Neither Honey nor Maddie ace the “what would Bosch do?” test when left to their own devices, either. Though, at least in the early half of the season, the reasons for that are fairly straightforward: in Honey’s arc, her vigilante campaign against the man who ordered her assassination, possibly in a bid to read as “commercial” enough for the USA/TNT vibe Freevee is actively aiming for, is weighed down by a whole Bourne franchise’s worth of Russian mobsters, contract killings, and unnecessary explosions. On the extreme opposite end, meanwhile, Maddie’s story is stifled by the abusive dullness of life as an LAPD beat cop—a career choice which Harry consistently supports (see: Legacy), but which Maddie, until the final episode, never really seems able to articulate her commitment to. (Beyond, of course, the fact that it was the path both her parents took to try and help the vulnerable, which she does have a track record of caring about.)

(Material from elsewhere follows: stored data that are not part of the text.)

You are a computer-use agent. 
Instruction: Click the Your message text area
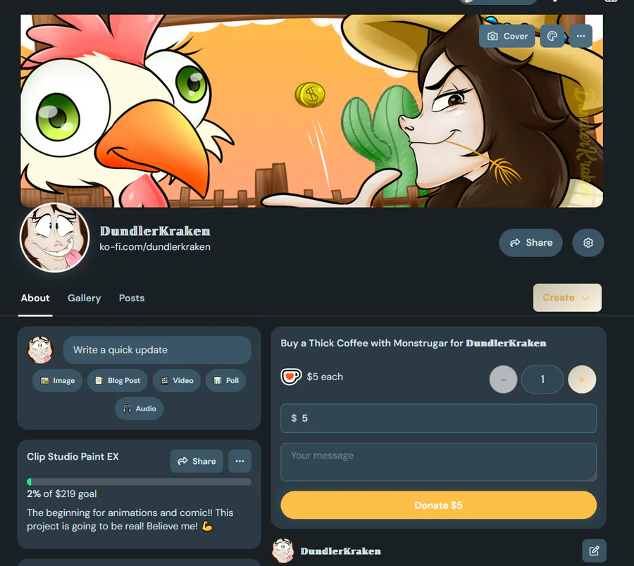[438, 463]
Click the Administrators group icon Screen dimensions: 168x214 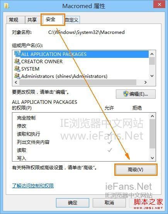[17, 76]
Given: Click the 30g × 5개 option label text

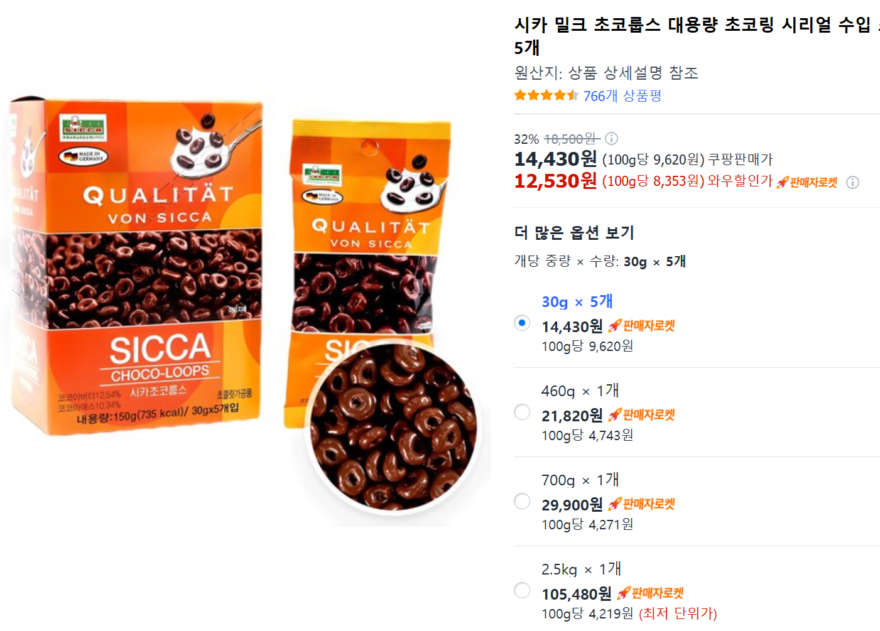Looking at the screenshot, I should [577, 301].
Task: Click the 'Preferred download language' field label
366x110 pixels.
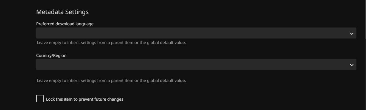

And this is where the “copaganda” discourse comes in. Because, while Bosch never shied away from showing the dark underbelly of the LAPD as an institution—and while Bosch: Legacy wouldn’t even exist without Harry having walked away from that institution in that aforementioned moral disgust—the fact of the matter is, the idea that police work as a concept is a moral good is so deeply entrenched in American pop culture that, for at least the bulk of its first season run, Bosch: Legacy can’t seem to quit the idea that there may someday be enough “good apples” out there that, reams of real-world evidence to the contrary aside, the LAPD really is an institution worth saving.

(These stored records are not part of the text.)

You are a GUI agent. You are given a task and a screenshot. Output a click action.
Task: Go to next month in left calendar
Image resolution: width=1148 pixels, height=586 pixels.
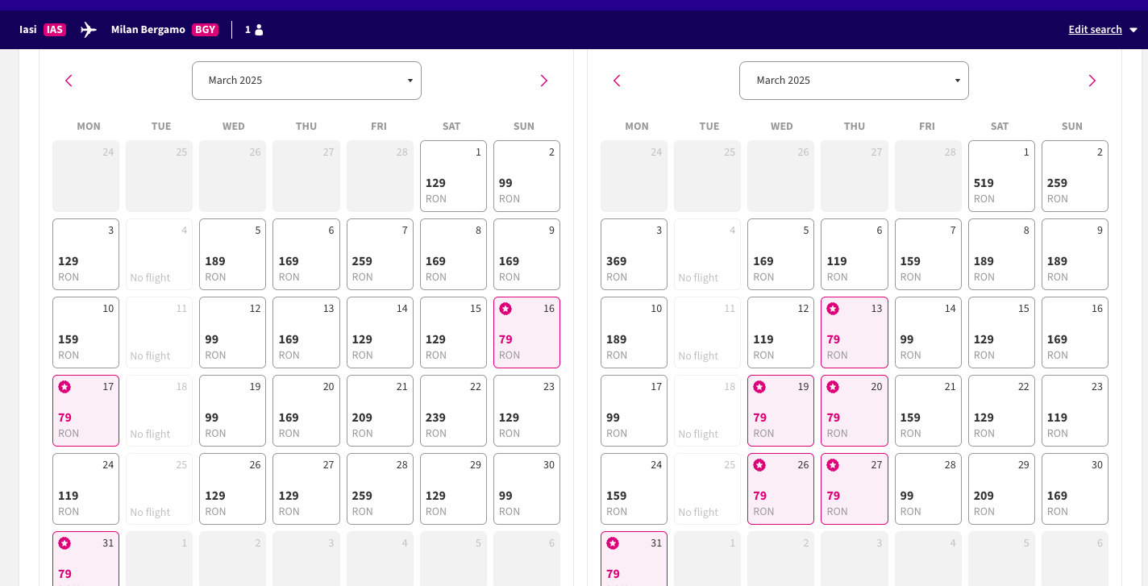point(543,81)
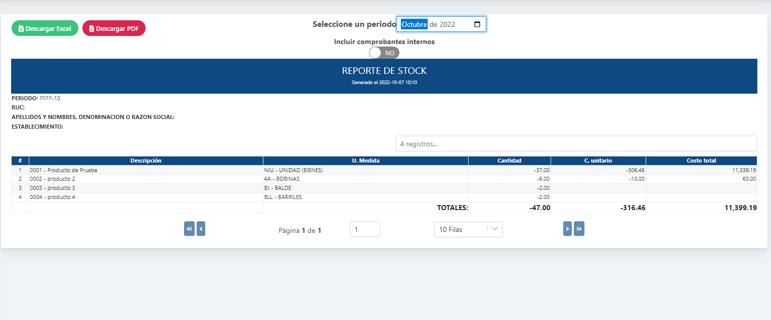Select the Octubre month in period field
The height and width of the screenshot is (320, 771).
point(414,24)
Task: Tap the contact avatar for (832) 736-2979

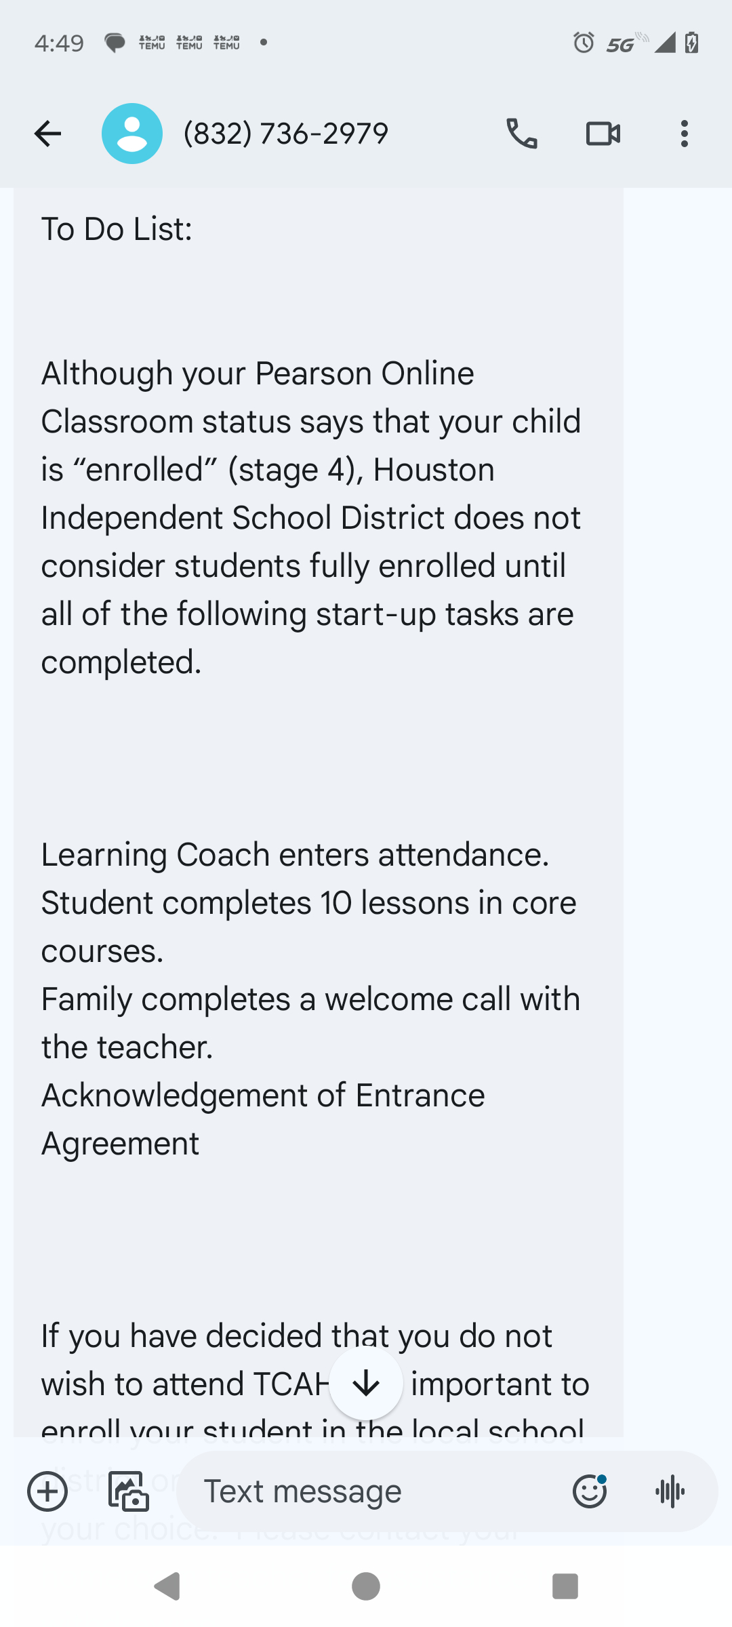Action: pyautogui.click(x=132, y=133)
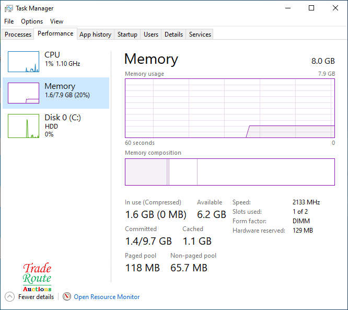Screen dimensions: 348x310
Task: Click the Fewer details label
Action: [36, 297]
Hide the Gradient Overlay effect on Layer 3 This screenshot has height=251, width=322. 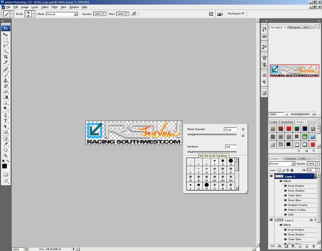coord(285,205)
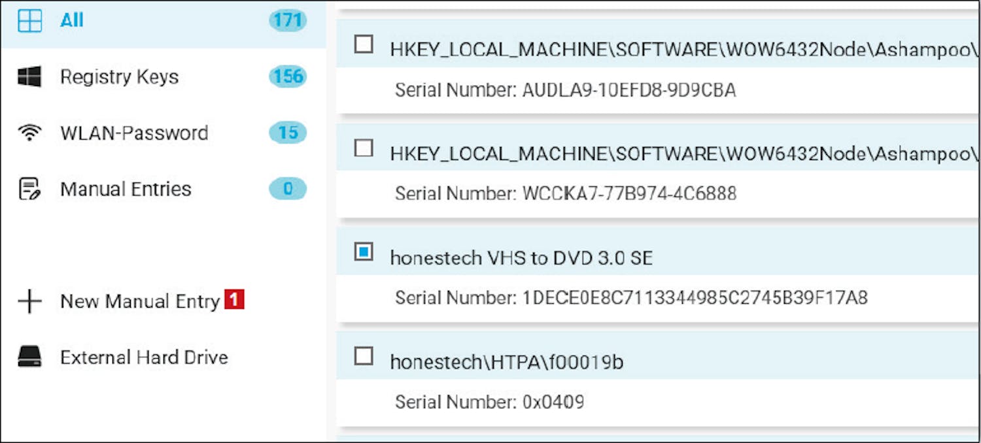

Now, the show never says that in so many words. In fact, to its considerable credit, it puts in the work reminding us just how intractably broken the institution Harry left behind is. (I mean, it will probably surprise no one to learn that Bosch clears more open official cases this season doing real detective than any of the actual detectives in charge of those cases.) But in sending Maddie (of all people!) down the same beat cop path Harry left behind—and, moreover, having her do her own off-the-clock detective work chasing down the Thai Town rapist her TO keeps telling her to just stop thinking about—every moment Bosch: Legacy isn’t explicitly reminding us that the institution she wants to build a career within is diseased feels like it’s just further perpetuating the “good apple” myth.
This is maddening! But at the same time, I get it: the image of cops as TV’s ultimate good guys is so pervasive in pop culture, even the best of intentions can’t escape it. And what’s more, if we’re ever to get to a place where Hollywood can put together nuance and entertainment in a way that’s sustainable, I trust the Bosch/Bosch: Legacy team to clear the path. Harry just has to work on not falling to a preventable early death in any more earthquakes before we get there.
The first four episodes of Bosch: Legacy drop Friday, May 6 on Freevee. The remaining episodes of Season 1 will premiere two at a time every Friday through May 27.